La encuesta sobre el Estatut del domingo en nuestro periódico, y referida al censo electoral catalán, resultaba tan asombrosa desde el ambiente politizado como muy normal desde el punto de vista ciudadano. Primero, en intención de voto. Según la cual el PSC subiría 5 puntos, que son los que perdería el PP, o sea, que un elector no catalanista por principio y atizado por el españolismo segregador o de obsesión dominante ha sido traído al redil autonómico porque cree que el socialismo, y sobre todo Zapatero, le aseguran que Catalunya puede estar en España y/o que España no se quiebra con Catalunya gozando de más derechos, como clama el PP. La enorme valoración de Zapatero, 74 puntos, frente a 11 de Rajoy, reafirma lo dicho. Y lo confirman el 5,7 de Maragall, el líder catalán más valorado, ante el 3,9 de Piqué, el peor. Así el votante del PSC es el más proclive al Estatut, un 71%, pero un 22% del PP también está de acuerdo con él y un 13 votaría en blanco. Una sensación: se diría que Piqué puede estar más con ellos que con la línea oficial que defiende.
Después, quedarían igual CiU y ERC, aquélla con el doble de papeletas, cuando el cotarro catalanista aseguraba que los republicanos habían ganado la partida, fuera al agitarse tan prepotentes desde el Govern como al renegar de la entente Zapatero-Mas. Pero no ha pasado nada y Mas recupera para su coalición el famoso papel del seny. O pasa mucho: otra prueba de que la radicalización intracatalanista es endogámica. Y si ahora hay un 5% más que se sienten más catalanes que españoles, es que provienen de los que se declaran tan catalanes como españoles y que descienden otro 5. Por tanto, la tremenda campaña anticatalana librada desde Madrid por la derecha, la caverna y demás, ha molestado a una serie de ciudadanos equilibrados, aunque sin inducirlos a un voto extremado. Por lo demás, esta intención de voto radical sigue oscilando en torno al habitual 1 de cada 3 electores porcentuales, y a 1 de cada 4 en cifras reales. ICV se queda también como estaba en adeptos y como acompañante del PSC, con la valoración de Saura que sigue a la de Duran y Mas, que van a la zaga de Maragall.

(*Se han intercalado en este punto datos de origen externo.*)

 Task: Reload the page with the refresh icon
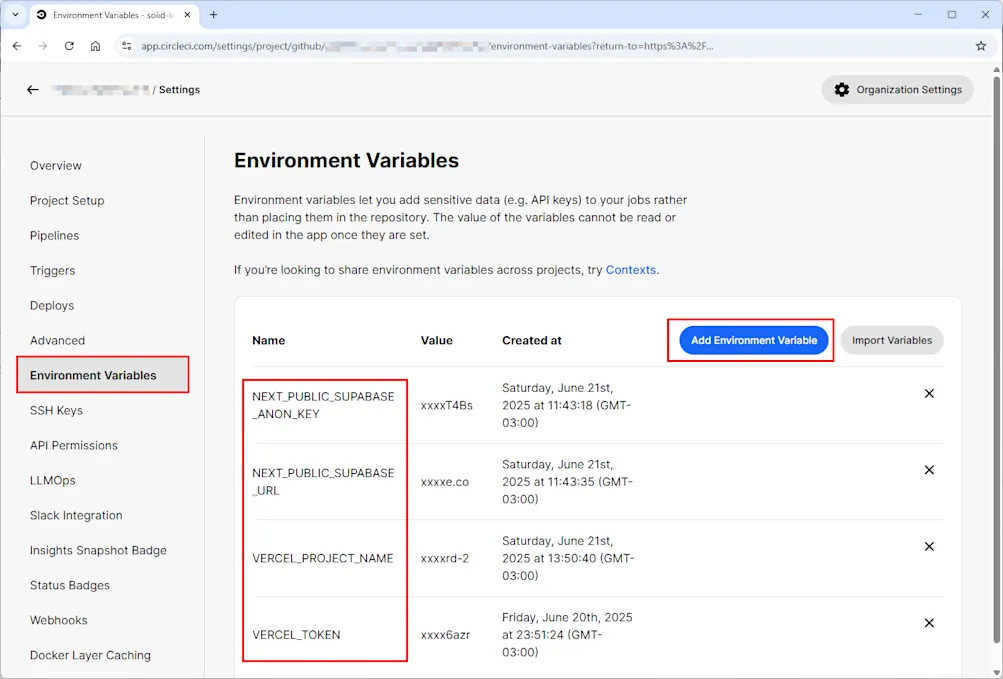67,45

Y un 56% de los consultados está a favor del Estatut aprobado en el Congreso, pese a que lo hubieran querido mejor, frente a sólo un 16% en contra. Con lo que ¿ha resultado inútil el descomunal lío como hemos padecido? Sí. Ono, pues revela la existencia de un electorado atento, pero ajeno a las soflamas puramente partidocráticas o demagógicas. A mucho savonarola blanco y negro debiera caérsele la cara de vergüenza. Pero que dure encerrado en sí mismo.